Acer: "we dont support you"
me: "hang on this laptop says it is XP and Vista compatible, so what happens if I want to install vista as you dont provide a vista restore CD do you"
Acer: "Sir we dont support you and I am going to have to terminate this call"
me: "Morons"

So thats a heavy mark against Acer and the "non-tech support" line!


----------



## Stoner (Oct 26, 2002)

Many Acers don't come with a restore CD....my tower didn't.
There is often a hidden partition that contains a restore image, however.
The owners manual should mention how to access it if it's there..

Yep, Acer support seems to have a bad rep.
Fortunately, in the 11 month's I've had mine, I haven't needed support ( crosses fingers and knocks on wood)


----------



## Rob A (Oct 11, 2007)

Ditto on Acer support.

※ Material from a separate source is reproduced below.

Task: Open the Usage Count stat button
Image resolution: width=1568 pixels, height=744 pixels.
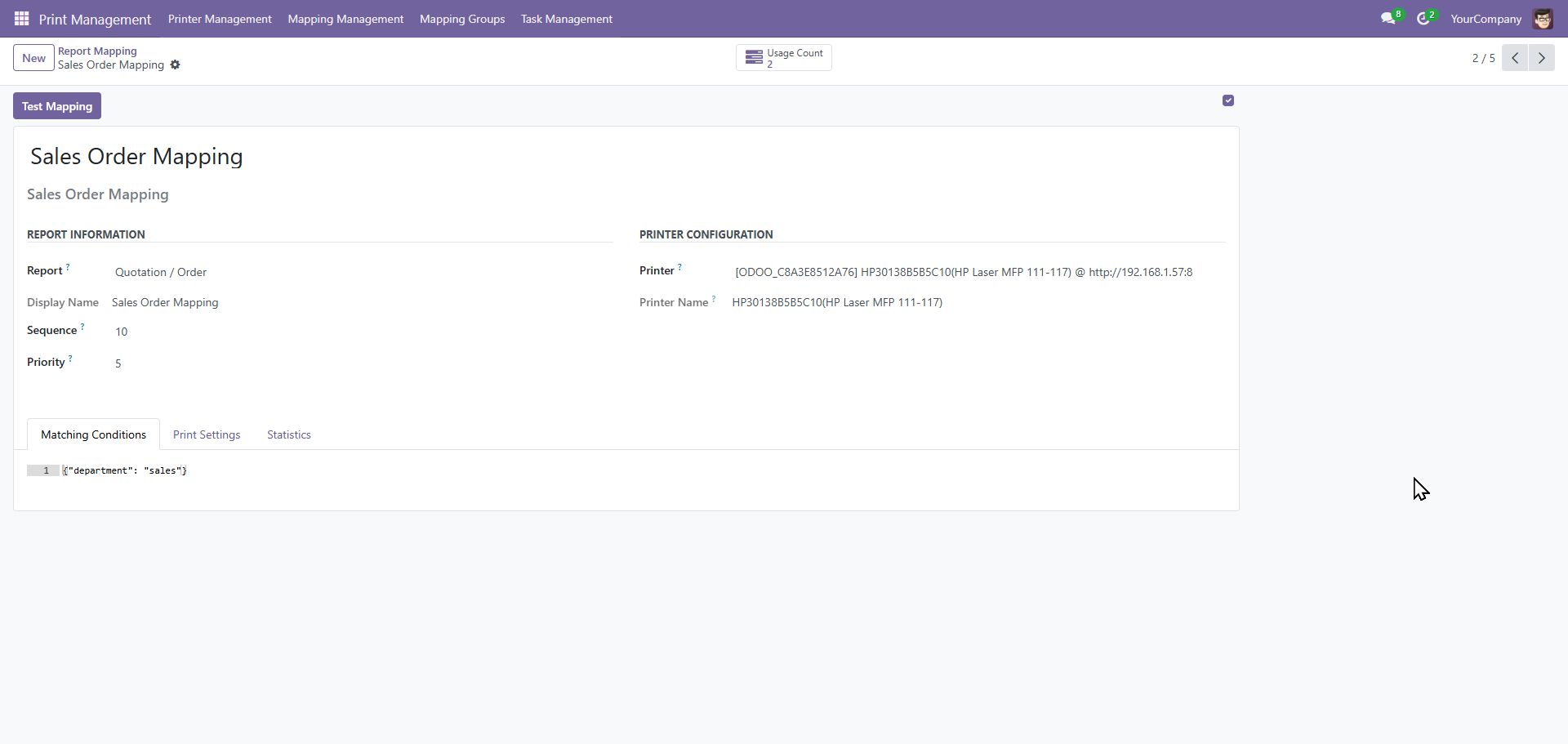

Hope they improve. But a long way to go.


----------



## Rollin' Rog (Dec 9, 2000)

I have an Acer Vista Business desktop; I have had occasion to call them twice.

Damn, they answer the phone promptly. 

But that's all they do.

If given half a chance they will blame Microsoft for what is obviously a hardware problem. They are afraid to deviate from their very rigid script.

The fact that you are talking to a "human" voice on the phone is entirely inconsequential.

Absolutely the worst in the business.


----------